La Banque africaine de développement (BAD) a activé une enveloppe pouvant atteindre 5,1 milliards de dollars pour amortir le double choc des prix de l’énergie et des engrais sur les économies africaines. Une réponse financière d’ampleur, mais qui révèle en creux une vulnérabilité structurelle que le seul financement d’urgence ne saurait résoudre. La sécurité alimentaire en Afrique ne se gagnera pas dans les salles de conseil des banques de développement, mais sur le terrain des réformes industrielles et agricoles.
Un mécanisme d’urgence à double détente
Le dispositif lancé par la BAD s’inscrit dans le cadre du GEFCRF (Global Energy Transition and Food Security Response Facility), conçu comme une réponse temporaire au choc simultané sur l’énergie, les engrais et les produits alimentaires. L’architecture financière repose sur deux piliers : 4,1 milliards de dollars de prêts supplémentaires de la BAD sur fonds propres, complétés par jusqu’à 960 millions de dollars du Fonds africain de développement, le guichet concessionnel de l’institution destiné aux pays les moins avancés. Le mécanisme est prévu pour une durée d’un an, avec révision obligatoire avant toute prolongation.

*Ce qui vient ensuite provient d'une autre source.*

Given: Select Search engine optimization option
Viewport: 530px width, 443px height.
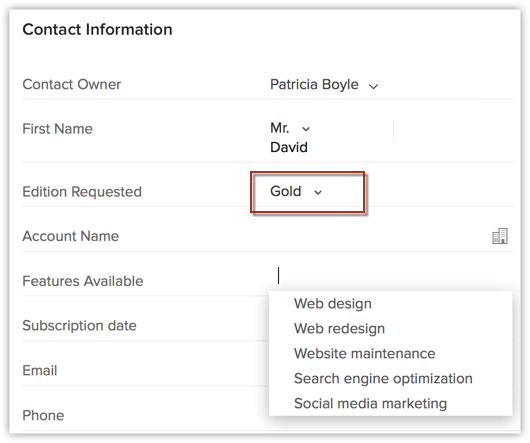Looking at the screenshot, I should [383, 378].
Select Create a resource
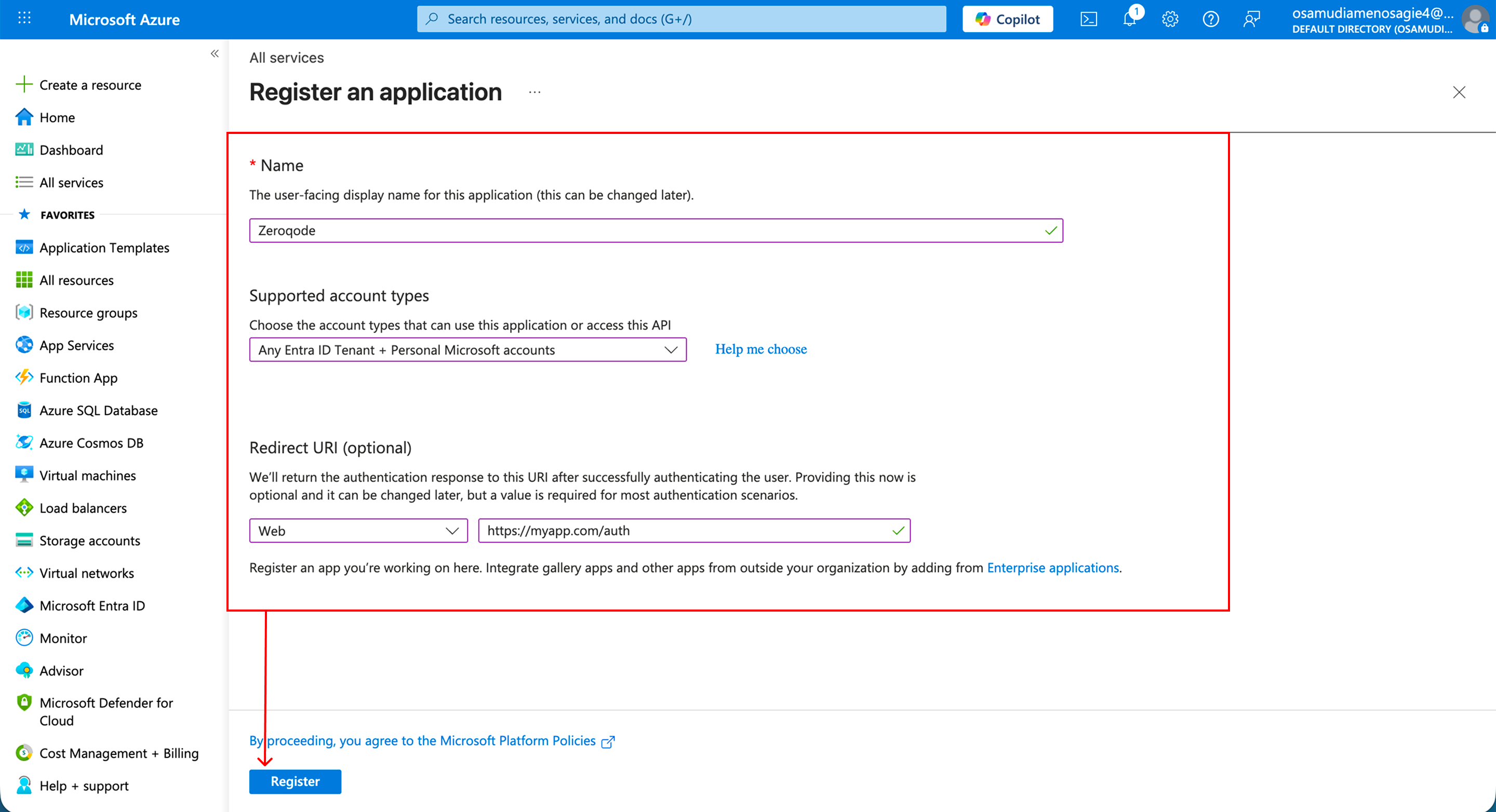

Ce n’est pas la première fois que la BAD recourt à ce type d’instrument. En 2020, face à la pandémie de Covid-19, l’institution avait annoncé un fonds d’urgence de 10 milliards de dollars. Le bilan a été nuancé : selon l’évaluation interne de la BAD, seules 25 opérations d’appui budgétaire rapide et 18 opérations d’investissement ont été finalement approuvées, pour un total de 3,3 milliards de dollars effectivement engagés, soit environ un tiers de l’enveloppe initiale annoncée. La capacité de décaissement réelle reste donc un enjeu aussi important que le montant nominal affiché.
La dépendance aux importations, talon d’Achille du continent
Derrière l’urgence financière se profile une réalité structurelle que les chiffres illustrent sans ambiguïté. Selon le Blog de la Banque mondiale, environ 90 % des engrais consommés en Afrique subsaharienne sont importés un chiffre confirmé par le résumé analytique de l’AATM 2024. Cette dépendance quasi-totale expose les agricultures africaines à chaque fluctuation des marchés mondiaux d’intrants, elle-même souvent déclenchée par des événements géopolitiques lointains.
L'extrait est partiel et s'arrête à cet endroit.